Arms: Dumbbell Bicep Curls/Tricep Extension Supersets
Face it ladies and gents: if you are going to the beach, a theme park, or any other summer destination spot, you are probably going to exercise your right to bare arms (see what I did there?). If you don't want awkward stares at your bingo wings, this superset is a must for you. I use and recommend to my clients that they perform three to four sets of these. First, you will perform standing (or if you have access to a BOSU board for added impact) bicep curls, performing 12-15 reps on each arm. Immediately following, you can perform one-handed or two-handed dumbbell triceps overhead extensions, for an additional 12-15 reps. Then, use a small recovery time frame before beginning the next set of curls/extensions. You can add difficulty to this by performing them in drop sets, using 3 different weights (eg. 10-15-20 pound dumbbells). Do 15 reps with the 10 pounders, 12 reps with the 15s, and finish with 10 reps on the 20 pound dumbbells.
Legs: Squat Jumps
Have you ever seen a ballerina's leg muscles? They are some of the most well defined and powerful of any athlete. Why do they get this way? All those plies and jumps! Get the best of both worlds with the squat jump. Again, my client recommendations are to perform three to four sets of 20 jumps. You begin with feet a little wider than shoulder width apart. Perform a squat, but instead of standing back up, explode off of your feet, jumping as high into the air as possible. Land softly, and immediately squat and jump again. The less time you spend in contact with the floor, the better you build fast-twitch muscle. This is a great usage of plyometric principles for a great workout.
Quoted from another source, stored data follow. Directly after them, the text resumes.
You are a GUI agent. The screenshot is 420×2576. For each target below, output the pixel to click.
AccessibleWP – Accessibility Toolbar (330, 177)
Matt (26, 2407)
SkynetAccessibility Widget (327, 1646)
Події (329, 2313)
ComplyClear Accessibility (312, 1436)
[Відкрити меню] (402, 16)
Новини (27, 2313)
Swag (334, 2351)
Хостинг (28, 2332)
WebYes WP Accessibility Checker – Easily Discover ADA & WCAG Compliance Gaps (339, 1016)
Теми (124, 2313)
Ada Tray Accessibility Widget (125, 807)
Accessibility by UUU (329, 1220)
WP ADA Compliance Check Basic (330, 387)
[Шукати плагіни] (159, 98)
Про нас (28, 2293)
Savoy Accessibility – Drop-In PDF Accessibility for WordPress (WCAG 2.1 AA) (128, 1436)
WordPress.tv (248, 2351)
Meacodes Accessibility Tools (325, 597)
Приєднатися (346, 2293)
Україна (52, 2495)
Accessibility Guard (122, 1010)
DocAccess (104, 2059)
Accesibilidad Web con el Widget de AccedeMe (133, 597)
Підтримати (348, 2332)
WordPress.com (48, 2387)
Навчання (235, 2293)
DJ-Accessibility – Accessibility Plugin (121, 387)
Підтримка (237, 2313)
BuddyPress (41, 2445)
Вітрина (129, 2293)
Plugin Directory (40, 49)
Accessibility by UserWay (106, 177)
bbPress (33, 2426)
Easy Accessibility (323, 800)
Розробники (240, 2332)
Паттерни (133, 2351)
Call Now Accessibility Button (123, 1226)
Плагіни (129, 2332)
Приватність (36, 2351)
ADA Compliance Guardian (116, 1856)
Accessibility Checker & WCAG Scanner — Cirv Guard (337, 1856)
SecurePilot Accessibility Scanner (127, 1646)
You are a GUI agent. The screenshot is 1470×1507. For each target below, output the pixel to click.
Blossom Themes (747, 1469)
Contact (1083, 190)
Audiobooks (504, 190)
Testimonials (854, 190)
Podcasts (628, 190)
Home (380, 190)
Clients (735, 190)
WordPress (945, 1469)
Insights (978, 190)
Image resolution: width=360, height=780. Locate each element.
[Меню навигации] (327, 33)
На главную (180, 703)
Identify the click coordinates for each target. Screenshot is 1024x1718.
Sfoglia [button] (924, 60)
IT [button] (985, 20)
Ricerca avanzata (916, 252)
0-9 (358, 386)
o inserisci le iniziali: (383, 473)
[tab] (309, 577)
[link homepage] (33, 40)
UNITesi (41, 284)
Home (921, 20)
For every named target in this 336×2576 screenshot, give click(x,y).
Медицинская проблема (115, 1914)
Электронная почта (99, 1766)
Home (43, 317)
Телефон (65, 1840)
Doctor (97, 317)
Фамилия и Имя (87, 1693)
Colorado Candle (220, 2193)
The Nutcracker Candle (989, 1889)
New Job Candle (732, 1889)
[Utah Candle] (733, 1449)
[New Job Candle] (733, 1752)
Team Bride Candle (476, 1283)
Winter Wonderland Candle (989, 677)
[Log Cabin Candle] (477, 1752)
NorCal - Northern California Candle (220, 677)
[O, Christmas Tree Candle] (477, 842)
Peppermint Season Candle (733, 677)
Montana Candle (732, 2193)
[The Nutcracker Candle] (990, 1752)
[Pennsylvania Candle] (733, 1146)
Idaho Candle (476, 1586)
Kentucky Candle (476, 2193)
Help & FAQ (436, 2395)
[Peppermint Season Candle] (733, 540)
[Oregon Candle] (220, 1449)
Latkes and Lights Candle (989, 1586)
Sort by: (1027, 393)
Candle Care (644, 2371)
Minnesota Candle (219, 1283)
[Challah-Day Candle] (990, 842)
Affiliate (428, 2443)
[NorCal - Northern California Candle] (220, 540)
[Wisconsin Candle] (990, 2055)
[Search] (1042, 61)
HOW YOU CAN BE BEACH READY IN FOUR WEEKS!
Core: Front and Side Plank Super Sets
It's science, my dear Watson. At least that's what I say when referring to the effectiveness of building core strength with Front and Side Planks. I like to perform three to four sets of planks, holding them for up to a minute or longer. If you are just starting out, you will need to build up the time you can hold a plank. These moves will hit a majority of the core muscles, both the external and internal muscular groups that comprise the core. Not only will they help you to create a flat stomach, but you'll get added benefits like eliminating low back pain (often caused by a weak core) and help to bust up those love handles (or strengthen your abdominal obliques).
Total Body: Burpees aka Squat Thrusts
It wouldn't be a summer workout without some attention to the total body aspect. Burpees, aka Squat Thrusts, are a great way to build strength and endurance in arms, legs, and core. Begin by standing. Next squat down, and place your hands on the floor. Simultaneously, kick your legs back so you end up in the upright push up position. Moving quickly but with balance, jump your knees back into your chest and stand up. That's one. Perform 10-20 repetitions in three to four sets.
Ryan Barnhart, MS, PES, is a certified Performance Enhancement
and Injury Prevention Specialist through the National Academy of Sports
Medicine (NASM). He also holds a master's degree in exercise science, as
well as a bachelor of sport management, both from California University
of Pennsylvania. Ryan has worked with numerous professional, collegiate
and amateur athletes across many different fields, including
professional and arena football players, Mixed Martial Artists, elite
runners, international soccer players, and more.
Ryan is currently the director of fitness at a 700+ member gym near Pittsburgh, PA, as well as the owner and operator of Funky Fitness PA, a personal training studio, in home personal training and personalized fitness planning service. Ryan's work has been featured across the US and the globe, working with clients in all facets of life. He enjoys working with weekend warriors, athletes, and everyone in between. You can check Ryan out on Facebook or follow him on Twitter, or you can reach him at firstname.lastname@example.org.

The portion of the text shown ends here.